A manutenção da taxa de juros Selic em 11% ao ano conforme decisão do Copom – Comitê de Política Monetária do Bacen – ocorrida em 28/05/2014 colaborou para que os mercados financeiros operassem com alguma estabilidade em junho. Não se descarta novos aumentos nos próximos encontros do Copom e isto deve depender do comportamento futuro dos números da economia brasileira, com destaque para a inflação.
A inflação no Brasil continua elevada. No primeiro semestre de 2014 a inflação média mensal, medida pelo IPCA, foi de 0,62%. Nos últimos 12 meses a variação acumulada encontra-se muito próxima ao teto da meta definida pelo Conselho Monetário Nacional (CMN) que é de 6,50% ao ano.
Em junho o IMA-b, índice que mede o desempenho das Notas do Tesouro Nacional – série b (NTNbs), papéis onde estão aplicados grande parte dos recursos financeiros dos fundos de pensão, ficou praticamente estável, subindo apenas 0,06% após ter subido 4,27% no mês passado.
O Índice da Bolsa de Valores de São Paulo (Ibovespa) subiu 3,76% no mês, acumula 3,22% em 2014 e 12,03% nos últimos 12 meses (julho/13 a junho/14), o dólar americano se desvalorizou 1,63% frente ao real e a taxa de juros Selic, referência para aplicações no mercado de renda fixa, ficou em 0,82% em junho.
Do lado internacional o Comitê de Política Monetária do Banco Central Americano (FOMC) decidiu manter a taxa de juros básicos da economia – fed funds – entre 0% e 0,25% e diminuiu seu programa de compras de ativos em US$10 bilhões passando dos atuais US$45 bilhões para US$35 bilhões mês. A decisão veio em linha com o esperado pelo mercado.
A falta de previsibilidade no cenário internacional e doméstico, aliado a proximidade do processo eleitoral, geram incertezas nos mercados e aumentam os riscos dos investimentos. Uma boa alternativa para os investimentos, neste momento, é buscar proteção contra a inflação que está em alta, aplicações em NTN-B (Notas do Tesouro Nacional) tem se apresentado como boas oportunidades, pois além de indexadas ao IPCA (inflação oficial do governo) pagam juros reais próximos a 6% ao ano.
Estimativa de Rentabilidade de Junho/14.
Com os dados que já dispomos estimamos que as rentabilidades dos planos de benefícios devam situar-se nos seguintes intervalos:
Plano de Benefícios I = entre +0,85% e +0,95%.

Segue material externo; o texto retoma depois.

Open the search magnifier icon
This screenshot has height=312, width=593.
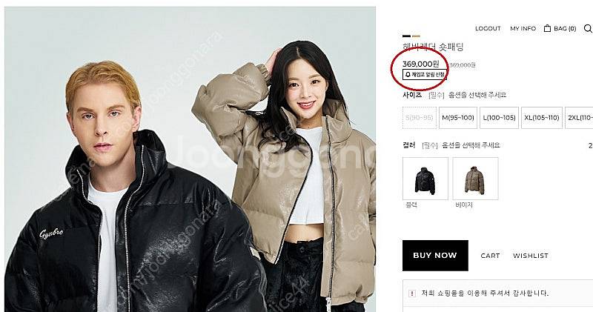point(588,28)
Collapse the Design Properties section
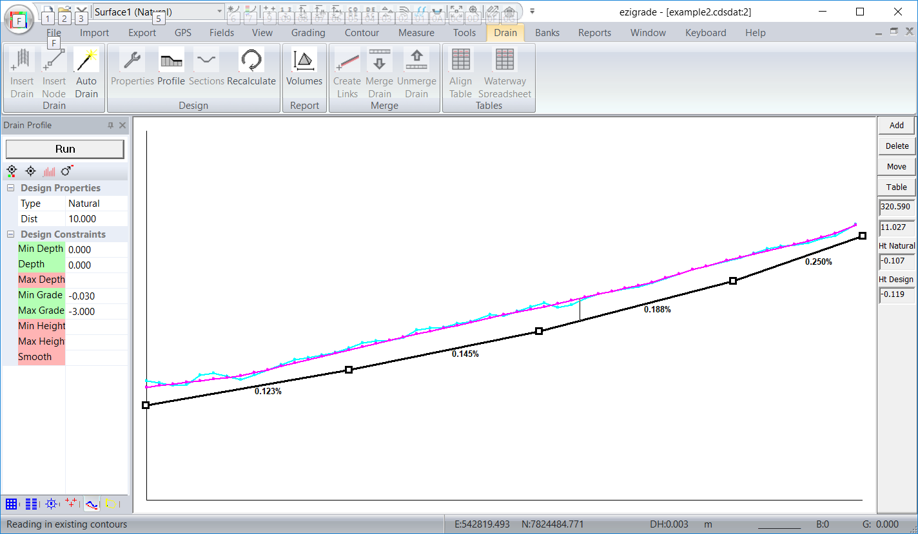Viewport: 918px width, 534px height. 11,188
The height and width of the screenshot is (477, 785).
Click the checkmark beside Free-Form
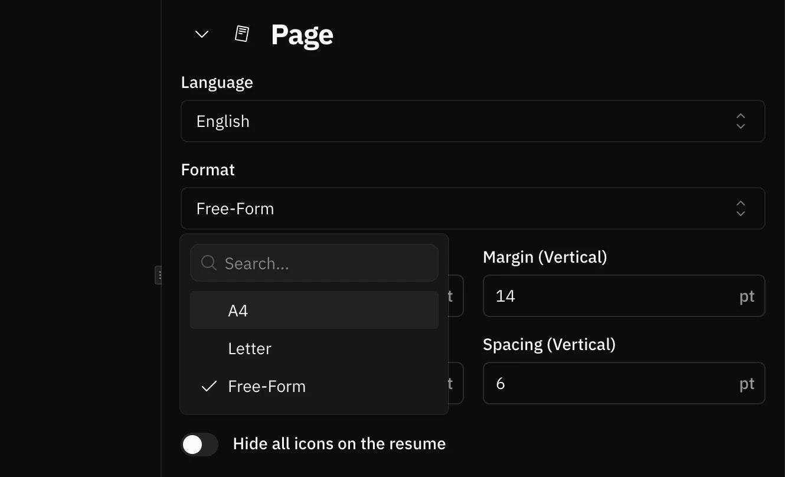click(x=208, y=386)
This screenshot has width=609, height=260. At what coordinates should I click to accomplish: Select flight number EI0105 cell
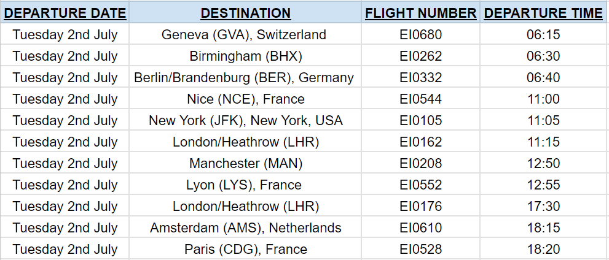[420, 120]
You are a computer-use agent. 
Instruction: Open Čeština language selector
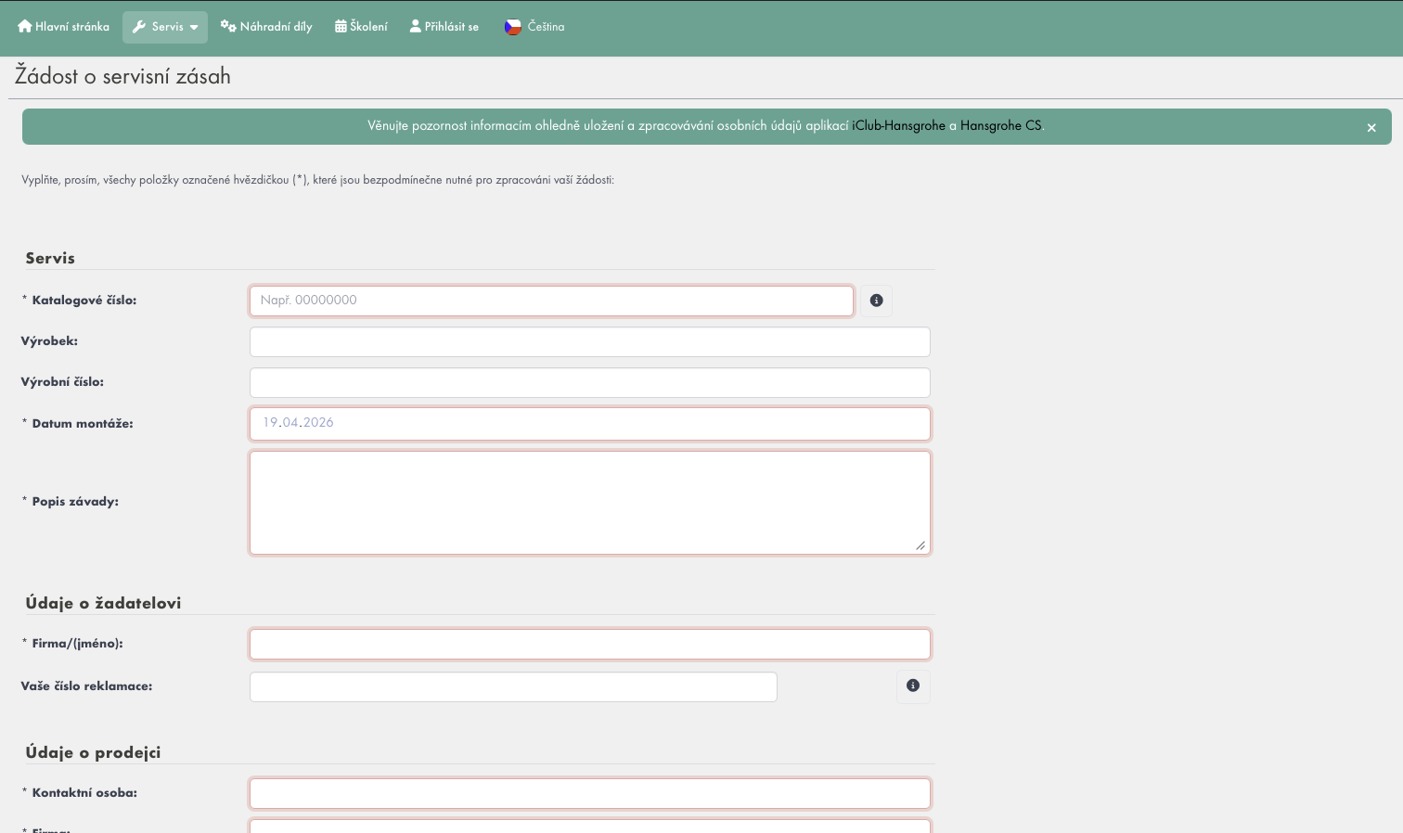546,27
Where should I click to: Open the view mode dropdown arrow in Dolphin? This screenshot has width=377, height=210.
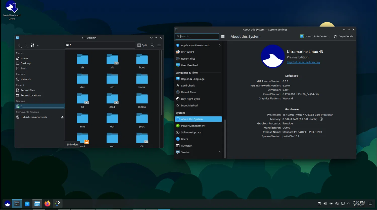pos(38,45)
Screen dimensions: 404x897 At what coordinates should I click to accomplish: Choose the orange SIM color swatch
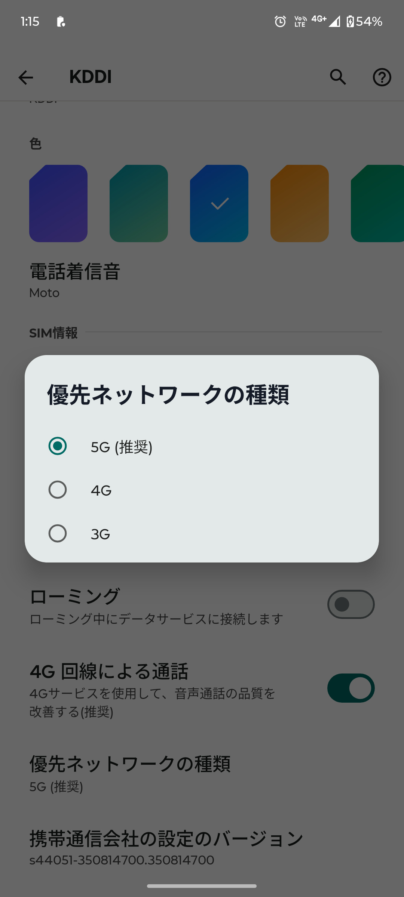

Planos Multifuturo I e Multifuturo II = entre +0,95% e +1,05%.
Os resultados são diferentes entre os planos em função da composição das aplicações financeiras de cada um deles e do critério de marcação dos papéis em carteira.
Informamos que já iniciamos a elaboração da lâmina de rentabilidade, que inclui todas as informações relevantes do seu Plano de Benefícios, como dados atuariais, de ativos, patrimoniais, contábeis e de seguridade, o que exige a interveniência de vários agentes, sendo prevista sua publicação após o dia 20, tão logo esteja completa e revisada.